[EXERCISE GOAL]:
Produce the tally of lines in the material below that hold "pixels", without anything else.

[RECORDS SHOWN]:
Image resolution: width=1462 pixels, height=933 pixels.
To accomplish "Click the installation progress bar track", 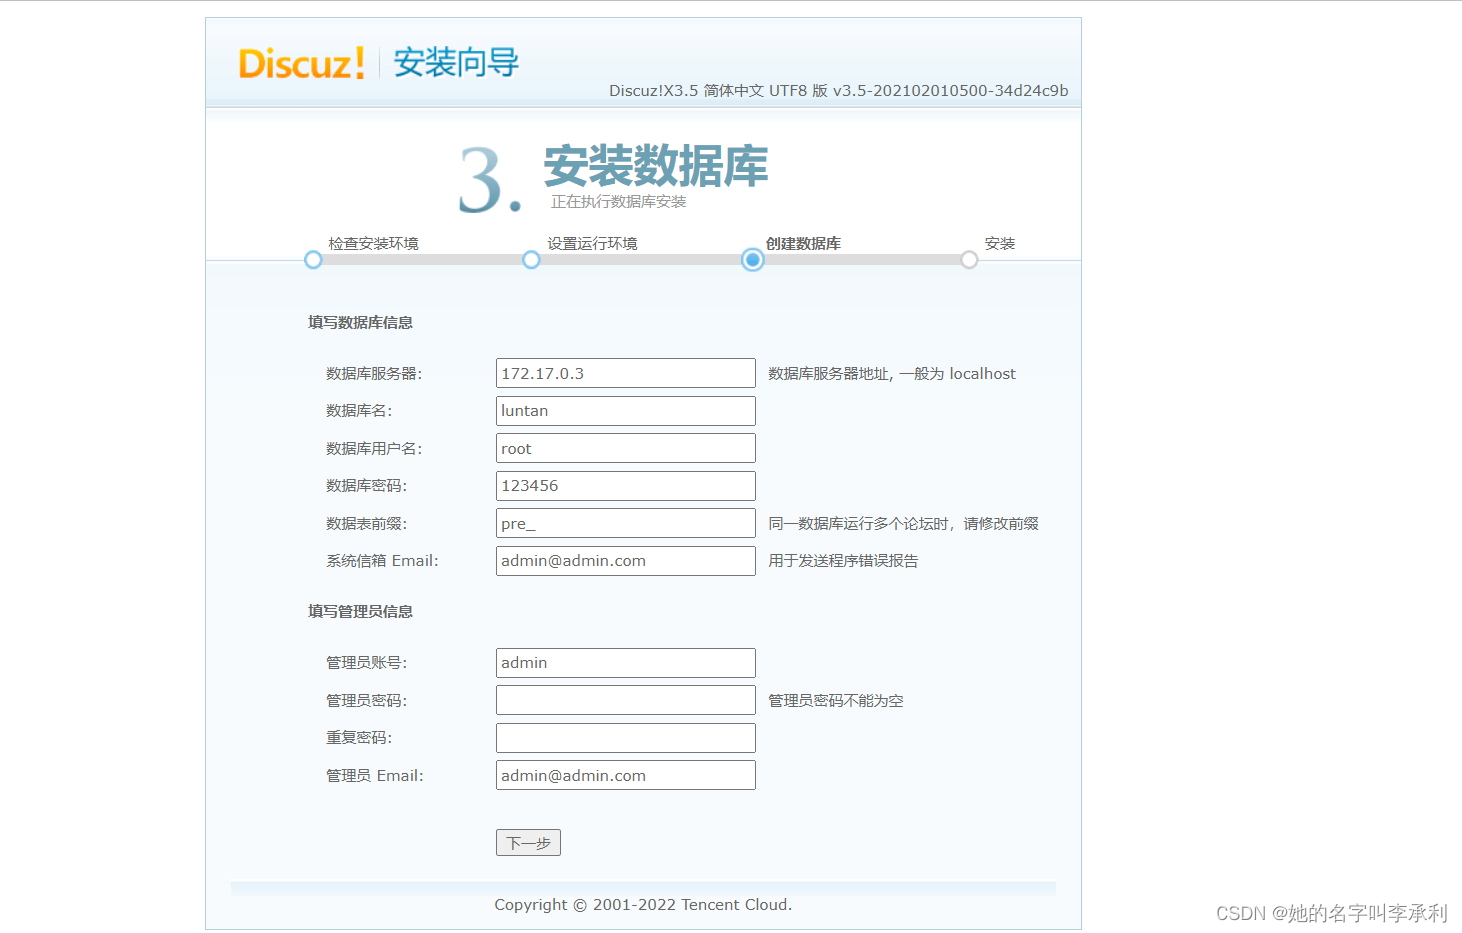I will pos(640,259).
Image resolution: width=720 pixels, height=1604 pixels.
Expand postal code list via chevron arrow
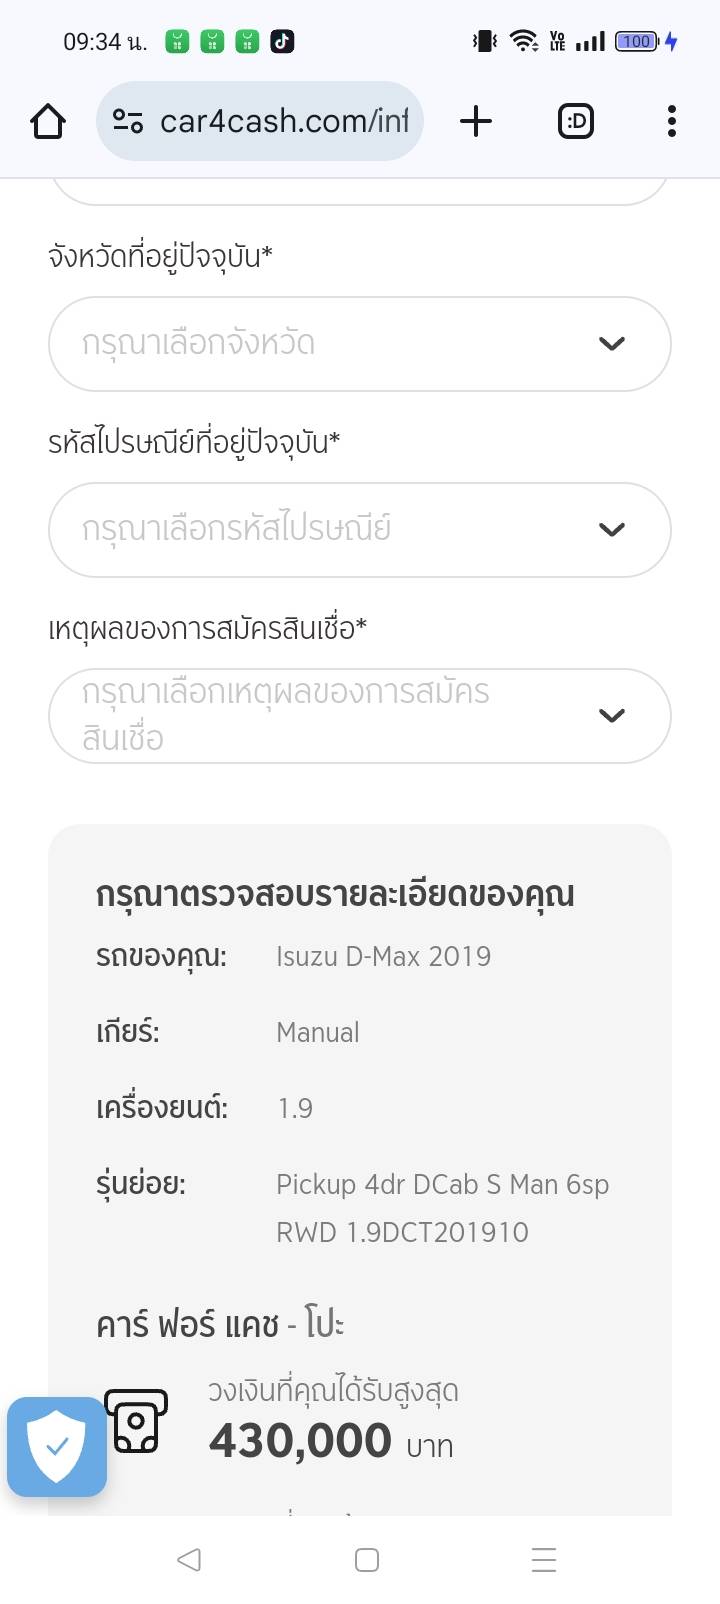click(611, 530)
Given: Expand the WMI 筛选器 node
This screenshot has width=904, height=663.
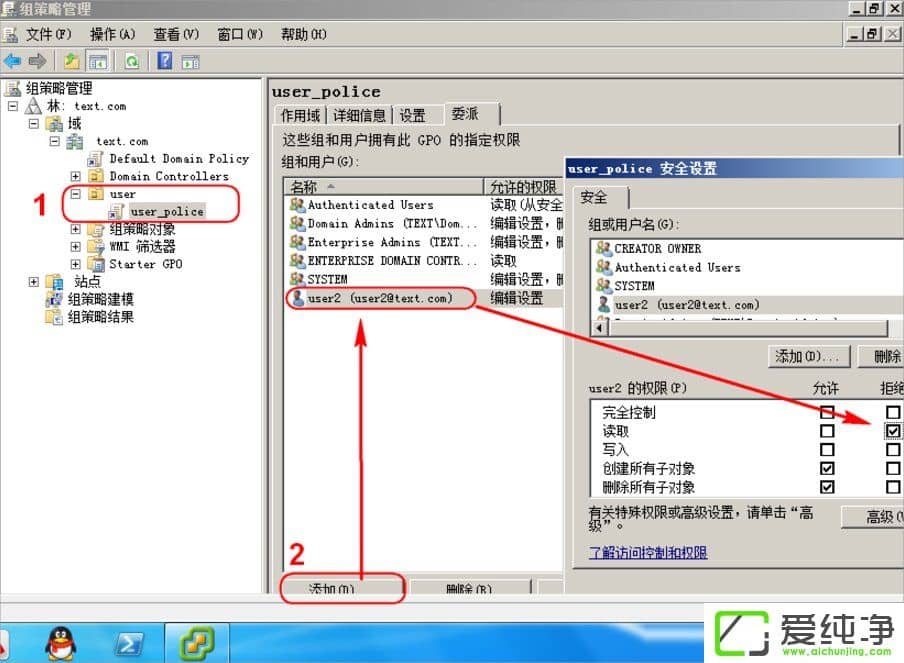Looking at the screenshot, I should (x=76, y=246).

[FINISHED TASK]:
2